Teach Us How to Say Goodbye
Chris Jackson’s Last Day in “Hamilton” in End Times
On Christopher Jackson’s last day performing as General and President George Washington in the cast of “Hamilton” on Broadway, I indulge in this:
This album and show was (were?) my lifeline for all of 2016, a very hard year. I listened to almost nothing else, listened to parts of it almost every day. I knew how lucky I was to see the show live.
On Tuesday morning, November 8, the last of the hours Before, my son and I dressed in the dark, listening to “Non-Stop,” a song that combines all the enthusiasm and triumph and power and seeds of conflict of the first act, and we set out to vote when the polls opened at 6:00.
I haven’t been able to listen to any of the album since, too afraid that the feelings it always brings up will take on a new cast and become too much to bear.
The focus for me — for my inability to bring myself to listen — is a song called “One Last Time,” in which Washington explains that he is stepping down as president to avoid any tendency, or appearance thereof, of monarchy, and to demonstrate to the republic that it will survive and flourish with changes in leadership. He asks that his missteps be forgiven, and that he be able to enjoy the end of his life “at home, in this nation we’ve made.”
He implores Hamilton, as writer, to “relax, have a drink with me one last time,” and then to get on with the business of getting over petty squabbles and power-grabs, and of helping Washington deliver a final address to “teach [Americans] how to say goodbye” not as a sign of weakness, but in a way that will show the world how strong the republic is. He says he wants to “talk about neutrality” and partisan fighting. The song is about, among other things, the sacrifice of an individual leader for the stability, and the good, of the nation.
Sung (mostly) by Christopher Jackson, and ending with excerpts from Washington’s actual “goodbye,” it’s one of the most powerful songs I’ve ever heard. The thought of hearing it again has brought me to tears many times in these few days After, because the idea of “teach[ing] [us] how to say goodbye” and of taking stock of our surroundings “one last time” has taken on such a different and sinister meaning. And so has the idea of what will — and won’t — outlive our leaders after the incoming administration is in place. We are already seeing this in even more violence, hate speech, and hate crimes all over the country.
Today is Chris Jackson’s last day playing Washington in “Hamilton;” he was forceful and believable and is said to be the even-keeled moral center of the cast.

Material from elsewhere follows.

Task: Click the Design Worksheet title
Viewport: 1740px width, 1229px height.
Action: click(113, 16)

I wouldn’t know how to say goodbye to him, despite his having tried, in character, to teach us for so long.
I know it sounds, and it is in a way, absurd to lament the departure of a Broadway actor and singer from a show, when we are facing big, life-threatening concerns. But in these, the days After, it’s also hard to think of today as his one last time.

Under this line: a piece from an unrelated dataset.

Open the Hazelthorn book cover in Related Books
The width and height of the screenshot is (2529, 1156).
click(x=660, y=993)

After a back-and-forth to convince Hamilton that stepping down as president will fortify the stability of the republic, Washington sings:
“If I say goodbye, the nation learns to move on
It outlives me when I’m gone
Like the scripture says:
‘Everyone shall sit under their own vine and fig tree
And no one shall make them afraid.’They’ll be safe in the nation we’ve made
I wanna sit under my own vine and fig tree
A moment alone in the shade
At home in this nation we’ve made
One last time
Washington goes on to speak, at first with Hamilton giving him his voice, and then sings with reverence, and ending on a note that goes on forever:
Though, in reviewing the incidents of my administration, I am unconscious of intentional error, I am nevertheless too sensible of my defects not to think it probable that I may have committed many errors. I shall also carry with me
The hope
That my country will
View them with indulgence;
And that
After forty-five years of my life dedicated to its service with an upright zeal
The faults of incompetent abilities will be
Consigned to oblivion, as I myself must soon be to the mansions of restI anticipate with pleasing expectation that retreat in which I promise myself to realize the sweet enjoyment of partaking, in the midst of my fellow-citizens, the benign influence of good laws
Under a free government, the ever-favorite object of my heart, and the happy reward, as I trust
Of our mutual cares, labors, and dangers.”